Richard often shares his customers’ adventures on the Oxford Bike Works Facebook page. More stories from the saddle can be found on Instagram by searching for the #oxfordbikeworks hashtag.
A confession: this was actually the second time I’d built a bike for a round-the-world trip.
Way back in 2007, when I designed and built an expedition bike for my own round-the-world attempt, I made a few mistakes.
Sure, I knew how to use the tools and assemble all the components. But I was coming from a mountain-biking background, and with no touring experience, I didn’t understand the subtle needs of the long-distance travelling cyclist.
(This is something I’ve also found to be true of many a noble assistant in a high-street bike shop, which is why it’s best to hunt down a specialist).

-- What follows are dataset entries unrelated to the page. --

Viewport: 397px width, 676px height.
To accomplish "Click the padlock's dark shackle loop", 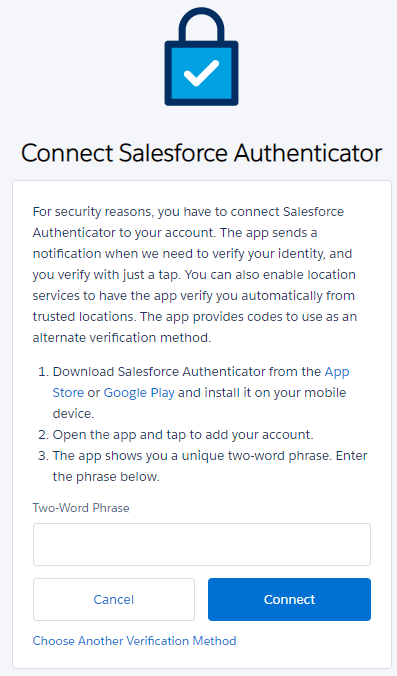I will [x=201, y=24].
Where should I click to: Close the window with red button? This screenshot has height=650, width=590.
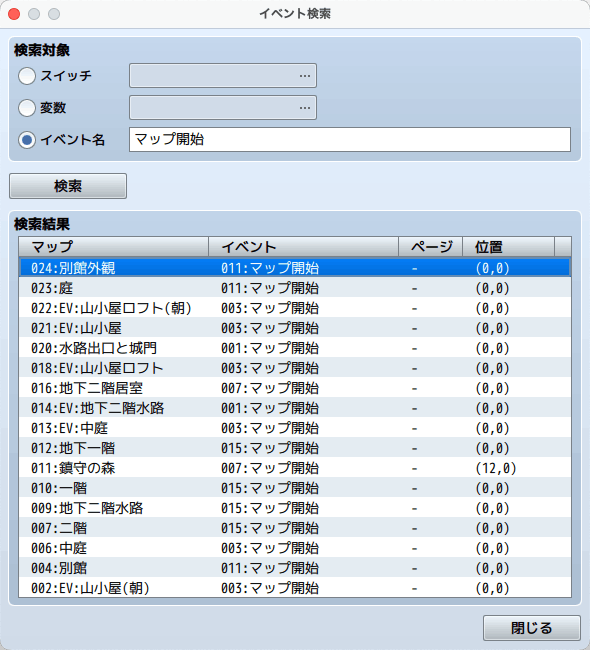(x=14, y=14)
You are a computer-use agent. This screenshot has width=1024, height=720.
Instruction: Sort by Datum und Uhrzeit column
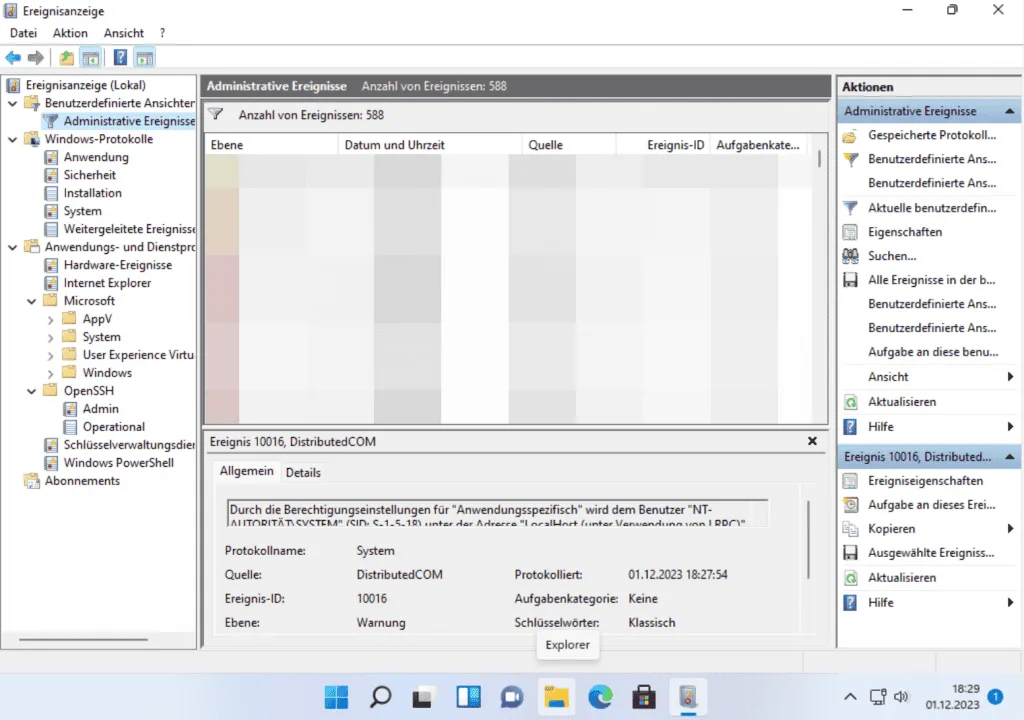tap(394, 145)
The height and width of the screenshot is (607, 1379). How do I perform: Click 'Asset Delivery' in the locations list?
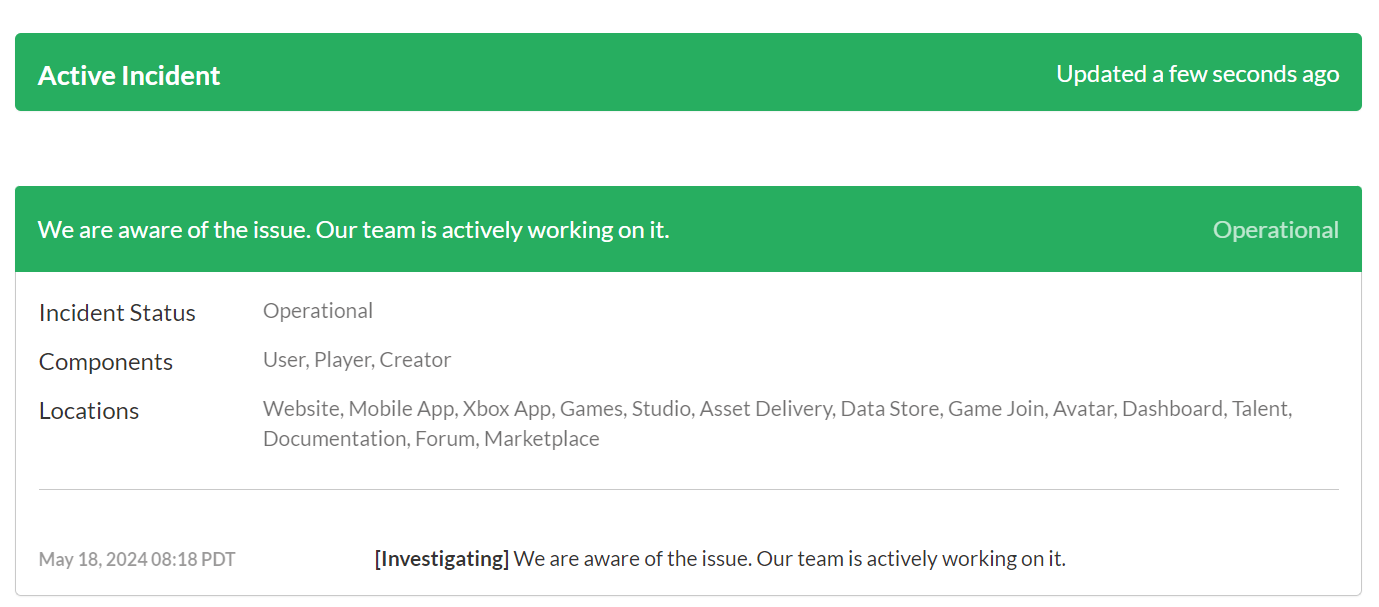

I built and rebuilt my way through a parade of steel mountain-bike frames (including, if you’re interested, a Marin Rock Lobster, a Rocky Mountain Hammer, a Voodoo Bizango, an On-One Inbred and a Specialized Rockhopper) and component combinations before eventually settling on a Kona Explosif cromoly hardtail, which I finished building four days before setting off to try and cycle round the world.
By that point, however, I’d lost so much perspective that the result was an absolute monster:

(Incidentally, I did eventually rebuild the 2007 Kona Explosif frame into an off-road bikepacking rig – full details in another post.)
The second attempt was very different.
Why? Well, I had almost a decade of adventure cycle touring and bikepacking experience to go on, with all the daily maintenance, tweaking, repairing, rebuilding, and ever-growing wishlists of improvements I’d accumulated in that time.
I’d also spent a year as a volunteer bike mechanic for a charity who upcycled donated bikes for people in need of transport, during which time I’m pretty sure I fixed pretty much every kind of bicycle-related mechanical problem imaginable.
Plus, during the 9 years I’d been running this blog at the time, I’d also become acquainted with hundreds of other world bicycle travellers who’d shared what worked and what hadn’t regarding bicycles for expedition-grade journeys.
Finally, while researching other posts for this blog, I’d pored over the design concepts and specifications of every expedition touring bike built by every specialist manufacturer I could find the world over.
In other words, I’d done my riding – and my research.
Despite many attempts by readers of this blog to come up with an awesome name, the resulting bike became known simply as “Tom’s Expedition Bike”.
(That’s fine with me. I’ve always been of a utilitarian mindset.)
I’ll spare you the rest of the origin story – but if you’re really interested, you can read it in a separate blog post.

Something to add?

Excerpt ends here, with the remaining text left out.